Approaches to media, location, and performance.
Insert New York City and the San Diego/Tijuana region into Los
Angeles and redefine notions of 'popular' and 'experimental'.
File&Save as an eventscape, or perhaps a prototype for combining
two distinct scenes in order to create a new spatial montage:
Here, varied artistic stances are brought together into a gallery
space to question how the digital age, and its aftermath of unlimited
possibilities, can bring aesthetic, political, and locative dimensions
of the works to the forefront.
CUT AND MIX presents the work of five artists
particularly sensitive to their locales. In "One Hit Wonder"

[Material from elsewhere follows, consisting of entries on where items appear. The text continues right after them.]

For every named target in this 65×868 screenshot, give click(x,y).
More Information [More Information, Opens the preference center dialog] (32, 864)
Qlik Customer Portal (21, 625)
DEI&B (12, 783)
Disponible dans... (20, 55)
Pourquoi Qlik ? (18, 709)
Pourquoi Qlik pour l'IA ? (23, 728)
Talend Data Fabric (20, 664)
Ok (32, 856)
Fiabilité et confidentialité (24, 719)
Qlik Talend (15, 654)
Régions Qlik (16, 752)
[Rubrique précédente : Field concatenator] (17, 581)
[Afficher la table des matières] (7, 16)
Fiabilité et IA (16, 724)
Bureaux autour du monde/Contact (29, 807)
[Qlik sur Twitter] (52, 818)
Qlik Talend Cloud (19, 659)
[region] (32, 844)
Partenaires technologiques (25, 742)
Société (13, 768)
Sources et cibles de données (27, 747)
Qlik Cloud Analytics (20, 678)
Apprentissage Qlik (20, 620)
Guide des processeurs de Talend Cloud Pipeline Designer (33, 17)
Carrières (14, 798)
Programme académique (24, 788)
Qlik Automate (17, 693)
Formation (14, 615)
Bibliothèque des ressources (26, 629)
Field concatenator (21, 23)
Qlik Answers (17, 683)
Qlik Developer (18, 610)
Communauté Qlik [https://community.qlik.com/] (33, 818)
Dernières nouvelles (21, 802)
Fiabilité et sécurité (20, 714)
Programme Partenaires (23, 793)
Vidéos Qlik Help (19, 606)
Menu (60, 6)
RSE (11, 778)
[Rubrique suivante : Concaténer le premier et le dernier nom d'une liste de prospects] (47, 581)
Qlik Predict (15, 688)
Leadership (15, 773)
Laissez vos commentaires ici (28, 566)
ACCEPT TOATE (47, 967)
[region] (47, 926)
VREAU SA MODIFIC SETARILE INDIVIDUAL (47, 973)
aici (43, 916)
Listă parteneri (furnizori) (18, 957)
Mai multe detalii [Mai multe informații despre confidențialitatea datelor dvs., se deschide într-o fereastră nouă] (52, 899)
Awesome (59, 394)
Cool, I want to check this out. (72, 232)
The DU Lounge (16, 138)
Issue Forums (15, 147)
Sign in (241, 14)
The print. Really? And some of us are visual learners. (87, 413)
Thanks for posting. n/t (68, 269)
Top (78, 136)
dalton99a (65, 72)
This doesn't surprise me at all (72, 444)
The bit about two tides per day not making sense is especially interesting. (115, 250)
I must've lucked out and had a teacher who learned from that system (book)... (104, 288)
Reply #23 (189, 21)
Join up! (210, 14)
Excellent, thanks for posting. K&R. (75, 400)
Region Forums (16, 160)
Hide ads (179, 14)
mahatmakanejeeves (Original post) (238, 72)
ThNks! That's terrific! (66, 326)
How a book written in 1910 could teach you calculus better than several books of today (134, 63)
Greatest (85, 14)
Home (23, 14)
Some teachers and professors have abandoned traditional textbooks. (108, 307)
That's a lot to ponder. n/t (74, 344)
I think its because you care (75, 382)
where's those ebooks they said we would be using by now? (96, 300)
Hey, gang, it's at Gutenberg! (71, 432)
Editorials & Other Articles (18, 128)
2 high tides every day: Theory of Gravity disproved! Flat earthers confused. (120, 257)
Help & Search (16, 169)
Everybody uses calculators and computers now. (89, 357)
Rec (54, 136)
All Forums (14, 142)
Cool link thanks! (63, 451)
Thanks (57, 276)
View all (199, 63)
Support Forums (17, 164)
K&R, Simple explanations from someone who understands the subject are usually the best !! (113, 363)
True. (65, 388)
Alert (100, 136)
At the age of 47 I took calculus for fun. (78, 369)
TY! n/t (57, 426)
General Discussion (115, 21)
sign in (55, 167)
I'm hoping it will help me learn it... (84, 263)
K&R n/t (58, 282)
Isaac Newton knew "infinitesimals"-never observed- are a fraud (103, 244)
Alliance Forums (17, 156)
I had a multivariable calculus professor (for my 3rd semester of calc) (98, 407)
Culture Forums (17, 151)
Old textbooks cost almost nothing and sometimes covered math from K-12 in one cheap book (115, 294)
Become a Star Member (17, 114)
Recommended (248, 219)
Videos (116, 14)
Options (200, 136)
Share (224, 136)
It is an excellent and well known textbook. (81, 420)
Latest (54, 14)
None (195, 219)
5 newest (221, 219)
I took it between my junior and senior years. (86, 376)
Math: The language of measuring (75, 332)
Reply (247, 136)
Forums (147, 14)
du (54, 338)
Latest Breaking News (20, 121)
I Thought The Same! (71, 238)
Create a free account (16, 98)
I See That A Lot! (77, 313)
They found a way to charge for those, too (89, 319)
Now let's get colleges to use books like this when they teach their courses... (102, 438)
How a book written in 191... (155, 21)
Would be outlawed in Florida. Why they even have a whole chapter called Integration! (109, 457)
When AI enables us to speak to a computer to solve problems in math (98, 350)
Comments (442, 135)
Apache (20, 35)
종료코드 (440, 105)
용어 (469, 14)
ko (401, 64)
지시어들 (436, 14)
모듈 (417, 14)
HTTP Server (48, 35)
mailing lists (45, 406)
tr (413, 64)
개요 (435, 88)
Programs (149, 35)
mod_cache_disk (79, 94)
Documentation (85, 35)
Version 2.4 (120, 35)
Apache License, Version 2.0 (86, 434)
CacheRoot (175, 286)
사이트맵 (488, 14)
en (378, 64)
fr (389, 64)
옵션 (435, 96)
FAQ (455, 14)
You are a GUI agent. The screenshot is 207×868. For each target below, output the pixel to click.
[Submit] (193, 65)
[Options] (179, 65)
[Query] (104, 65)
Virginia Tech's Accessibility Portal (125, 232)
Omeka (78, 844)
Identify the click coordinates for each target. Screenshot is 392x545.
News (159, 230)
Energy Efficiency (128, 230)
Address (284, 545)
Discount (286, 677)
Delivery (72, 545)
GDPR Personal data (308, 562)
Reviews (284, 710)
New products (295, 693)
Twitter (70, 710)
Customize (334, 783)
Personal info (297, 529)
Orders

by Jason Mombert, his dalliance with masquerade
and authentic notions of self reduce the artist to a loose array
of global signifiers out-of-whack: bling-bling, and b-boy culture
are exposed in the face of a New York art world always on the
lookout for the new. Cary Peppermint presents
excursions through 'over-exposure' in the media to convey the
concept of the Western consumer-subject, adrift without purpose
or identity, hyper-mediated and awash in the blinding light of
capital and exchange. Echoing the rapid turnover of trends and
fashion in New York City, Mombert's and Peppermint's practice
investigate the constant re-construction of the self through the
lens of pop culture, while simultaneously harnessing a criticality
towards mainstream sensibilities.
San Diego/Tijuana is the gateway to a border culture characterized
by the crossover of North and Central America. Helped by Nortec's
forward-thinking blend of electronic culture and traditional Mexican
influences, artists combine different attitudes towards examining
their place within this eclectic mix. Jorge Nava's
approach to filmmaking is that of an experimental ethnographer
influenced by the aesthetics of home movies and family vacation
videos mixed with modes of contemporary digital production. Sal
V. Ricalde's videos showcase the images and sounds of
Tijuana, and focus on the perspective of a Tijuanense media artist
investigating both the history and speculative future(s) of the
city. A protagonist of the networked, global electronic media
scene, Timothy Jaeger's database cinema is an
aggressive, stark erasure of narrative where sensation, affect,
and the pull of multiple, montaged perspectives combine together
to create a distinctly modern glance at his local environment.